Someone new comes to town. Someone goes away. There are only two plots in all of literature, a late mentor once told me, and it’s only now I realize he was paraphrasing another dead novelist. I think in comics there’s undue focus on innovation—on who came first, and what comes next—when most of the time it doesn’t matter. If there are only so many ideas, what’s important is the articulation. It isn't about who has an idea so much as who conveys it in a manner, in a time, in a place, so that the idea feels like it's speaking to you.
My favorite comic this year is an eloquent exploration of not one, but both, of the classic storylines in just 14 pages and a few hundred words. Four months after her daughter was born, the cartoonist Geneviève Castrée was diagnosed with terminal cancer. She was dead before the girl turned two. In between, Castrée made A Bubble, a children’s board book about their time together that was published posthumously. It is a story that could’ve easily been weighed down by sentimentality, conveyed with a lightness of touch as effervescent as the book’s central metaphor.
The artist’s conceit of suspending herself in a soap bubble was of course a reference to the isolating nature of Castrée’s illness, which had its own demands. (“That’s what the bubble book was about,” her husband told Pitchfork. “She knew that she was shut off from us and the people that she loved.”) And yet it seems to me the bubble also conveys a certain intimacy, a nod to the almost otherworldly relationship between mother and child in those first years of life. A bubble’s surface is semipermeable, and Castrée’s daughter appears inside and outside its barrier, or sometimes both.
Every page, with the marked exception of the book’s only spread, is a portrait of mother and daughter on an unadorned background, as though they live in a world where nothing else exists. The story takes place during that liminal time when a child begins to grasp the concept of the autonomous self, and a mother learns how to let go. To build a bridge, Castrée wrote the book from her child’s point of view, and drew herself into places where she never was, and never will be. A Bubble is, on one level anyway, a mother’s lament. Many readers will relate to Castrée’s ambivalence about working too hard, I think.
But as much as this is a folk tale, it is also one woman’s story. It must have been a strange and heavy task for Castrée to compose what she surely knew to be her final work of art, and stranger still to balance the personal, painful nature of the story with its public consumption (which she planned). What we are privy to, as this late woman’s readership, is her effort to preserve a time that her small daughter will not likely remember. This is heirloom-quality drawing, down to the lovingly rendered textiles that comprised the Elverum family’s real clothes. The book’s most magical imagery, from the single spread I mentioned before, reminds me of the work of Frida Kahlo, with fauna and wildlife serving as emblems of the family’s home in the Pacific Northwest. Like Castrée, Kahlo knew pain and suffering, and there’s a powerful melancholy magic in how both women imagined life beyond the confines of their beds and bodies.

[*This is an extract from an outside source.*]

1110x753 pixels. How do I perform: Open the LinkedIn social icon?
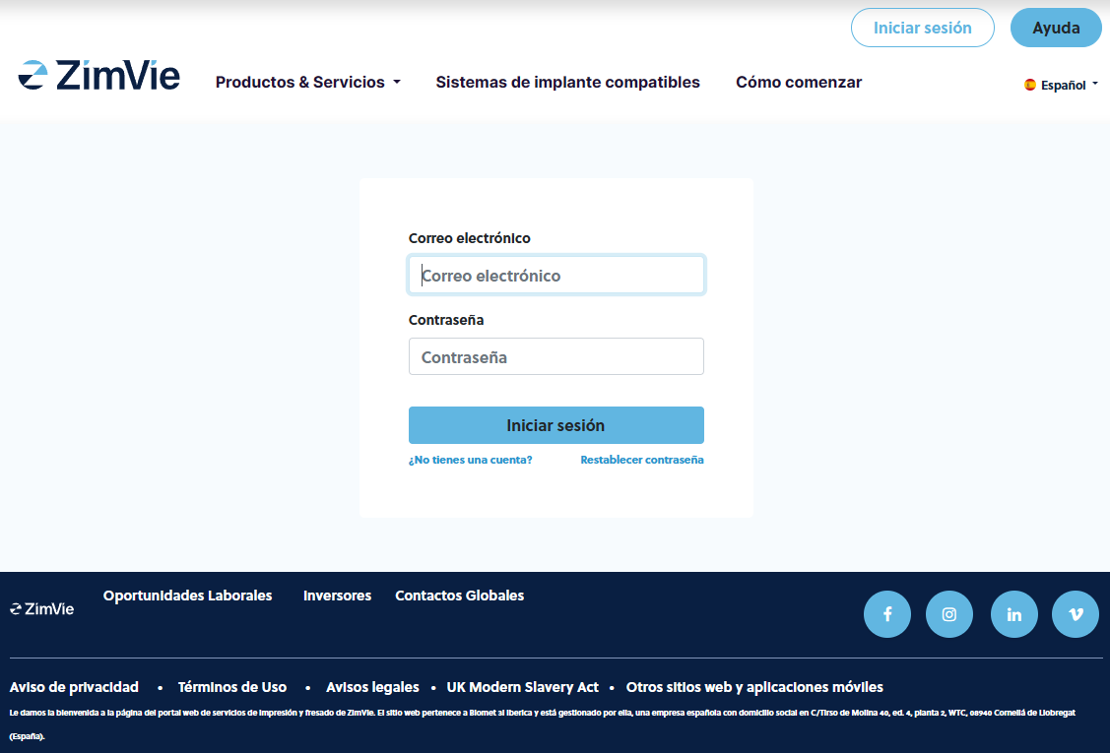click(x=1014, y=614)
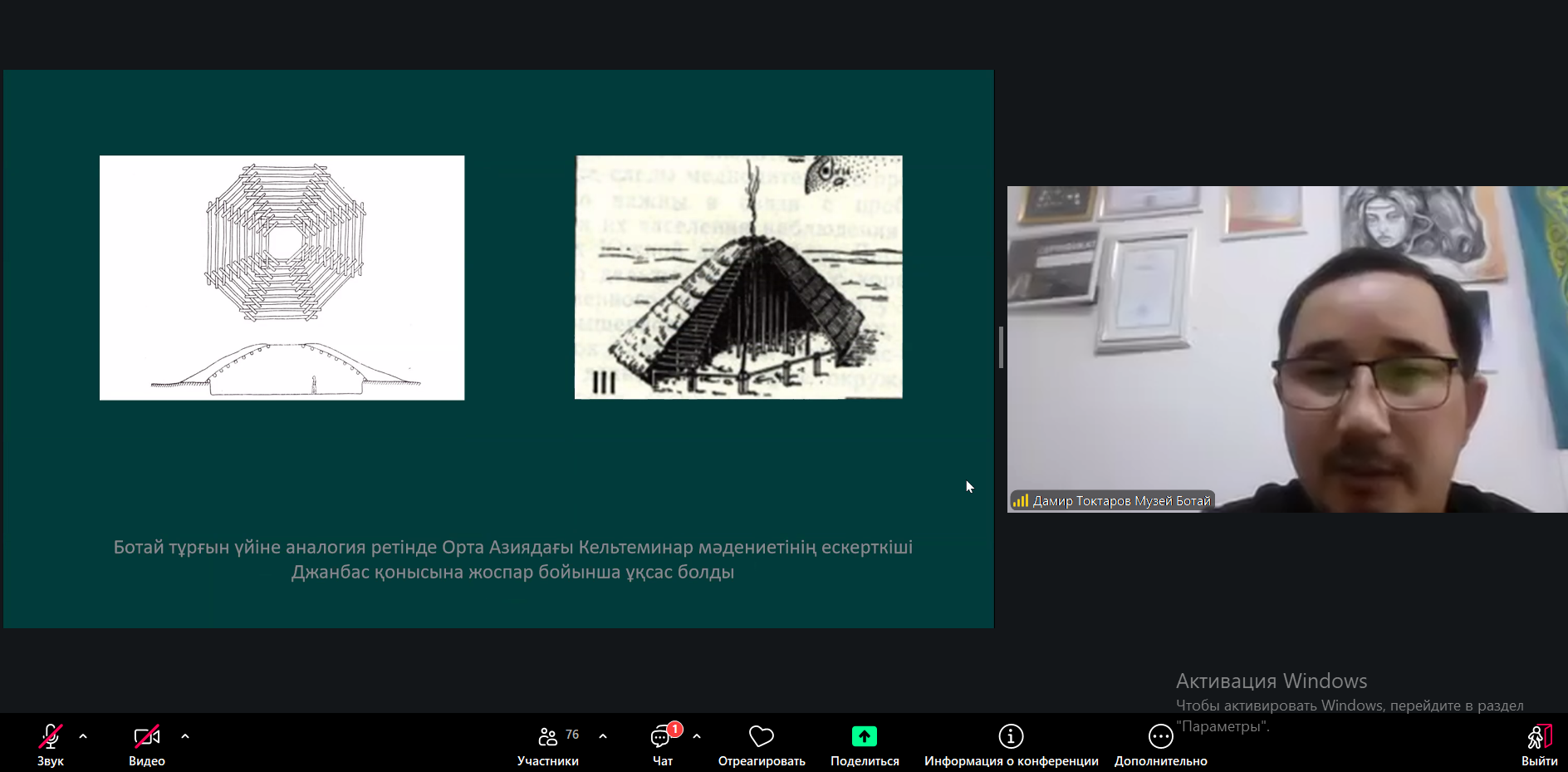Expand the arrow beside Участники
This screenshot has width=1568, height=772.
(x=603, y=736)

Eternity no longer appears as such, but only as refracted through the most ephemeral of things. I think Castrée’s strength as a cartoonist was in her ability to locate truth in contradiction. The great irony of A Bubble is that the artist died before she ever drew a single bubble on the page, leaving the work incomplete. I suppose there’s some technical reason that she saved the bubble for last (a task that was ultimately carried out by her friend Anders Nilsen, per his remarkable essay for The Comics Journal), but I find myself wondering about the significance of that membrane—and its absence—in this story about life and death. It is there, and it also isn’t there, a marvel in all its porousness and integrity. In art, in memory, in progeny, there is a sense in which we persist when we’re gone. On the back cover of the book, the artist walks off the page. She doesn’t saunter into the abyss, to the right, but exits left, as if she’s returning to the story inside. Castrée’s daughter trails behind, blowing bubbles.
A dumb quirk of human existence is how our most fundamental experiences, birth and death, transcend understanding. Too often mistaken for child’s play, the purpose and privilege of imagination is to answer these failures of intellect. Our stories are simple, but rarely easy. Someone comes to town, he told me. Someone goes away.